The approach trail for Lougheed is lovely. It’s not too steep and you enter a magical, marmot-filled meadow before scrambling up the steep slope to the summit.  We plan to get to the meadow around sunrise on our second day, and I’m fairly certain that seeing those first few sun rays reflect off the morning dew on the wild flowers will be a highlight of  our adventure.  13km, 1400m of gain if we take the route directly to the main summit.

Peak #4 – Windtower

Windtower is more of a hike than a scramble.  It has the most defined trail of the 10 peaks we are climbing, but with nearly 900m of gain in 4km it is still not a cake walk.  Our plan is to ascend via the more direct and less frequently used route south of Spurling Creek.  Two-thirds of the route is a steep trail through the trees, while the final 3rd rejoins with the main trail above treeline.  Windtower boasts excellent views of the Spray Valley and is a very popular hiking trail in the summer.


This is the life!

Peak #3 – Rimwall


Sharing Oreos with my new friends on top of Rimwall last June

Rimwall is a “cheater” peak.  We are cheating because we are not climbing Rimwall directly from the valley bottom, rather we will access it from Wind Pass after climbing Windtower.

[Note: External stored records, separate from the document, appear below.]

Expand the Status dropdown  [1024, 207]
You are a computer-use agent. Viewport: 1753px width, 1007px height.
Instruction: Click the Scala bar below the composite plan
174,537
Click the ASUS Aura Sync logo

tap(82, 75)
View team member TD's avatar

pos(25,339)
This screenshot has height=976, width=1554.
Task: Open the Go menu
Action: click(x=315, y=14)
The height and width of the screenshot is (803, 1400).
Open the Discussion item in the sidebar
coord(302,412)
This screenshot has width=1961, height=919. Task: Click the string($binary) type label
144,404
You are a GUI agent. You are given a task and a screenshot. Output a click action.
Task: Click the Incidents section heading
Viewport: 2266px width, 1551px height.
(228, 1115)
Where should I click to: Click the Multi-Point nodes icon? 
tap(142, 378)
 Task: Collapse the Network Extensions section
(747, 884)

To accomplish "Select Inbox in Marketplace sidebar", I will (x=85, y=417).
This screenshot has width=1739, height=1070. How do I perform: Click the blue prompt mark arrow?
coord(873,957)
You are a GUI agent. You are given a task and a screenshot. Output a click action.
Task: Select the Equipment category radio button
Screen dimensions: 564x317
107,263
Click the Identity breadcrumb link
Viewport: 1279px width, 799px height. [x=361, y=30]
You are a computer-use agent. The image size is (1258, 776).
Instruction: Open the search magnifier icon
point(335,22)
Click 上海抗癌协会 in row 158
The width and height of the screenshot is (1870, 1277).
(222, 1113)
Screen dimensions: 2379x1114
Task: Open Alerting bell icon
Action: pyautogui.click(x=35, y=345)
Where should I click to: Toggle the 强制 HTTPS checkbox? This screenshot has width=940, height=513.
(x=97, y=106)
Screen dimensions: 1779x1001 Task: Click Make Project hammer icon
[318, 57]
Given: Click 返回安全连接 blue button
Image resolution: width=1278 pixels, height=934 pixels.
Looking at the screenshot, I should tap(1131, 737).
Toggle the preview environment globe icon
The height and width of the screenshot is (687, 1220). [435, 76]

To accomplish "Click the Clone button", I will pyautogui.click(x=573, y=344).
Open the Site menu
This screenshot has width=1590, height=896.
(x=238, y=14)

From Wind Pass we will lose some elevation to navigate around a cliff band before scrambling up some rubble and gaining the summit ridge.  The route is quite simple once you gain the ridge, but I made the scramble a little more interesting than necessary last year when I decided to tackle the initial cliff band head-on, instead of going around it. Hopefully we can do a better job of navigating this time around.


Summit view, looking out towards Grotto Mountain

The views on Rimwall are fantastic, and the scree run back down to the Wind Pass Trail is super fun.  Once you reach the bottom of the scree run, navigation is a little tricky to find your way back onto the trail.  Last year I just bushwhacked most of the way down, but I’m not sure how much of a bushwhacking mood we’re going to be in after 8 000m of climbing and 80km in our legs.

I have never summitted Rimwall on it’s own, but here’s the Strava track for when I climbed it last year as part of an epic peak-bagging day.

From Wind Pass, Rimwall has approximately 600m of gain, 950m of descent, and about 6km of distance.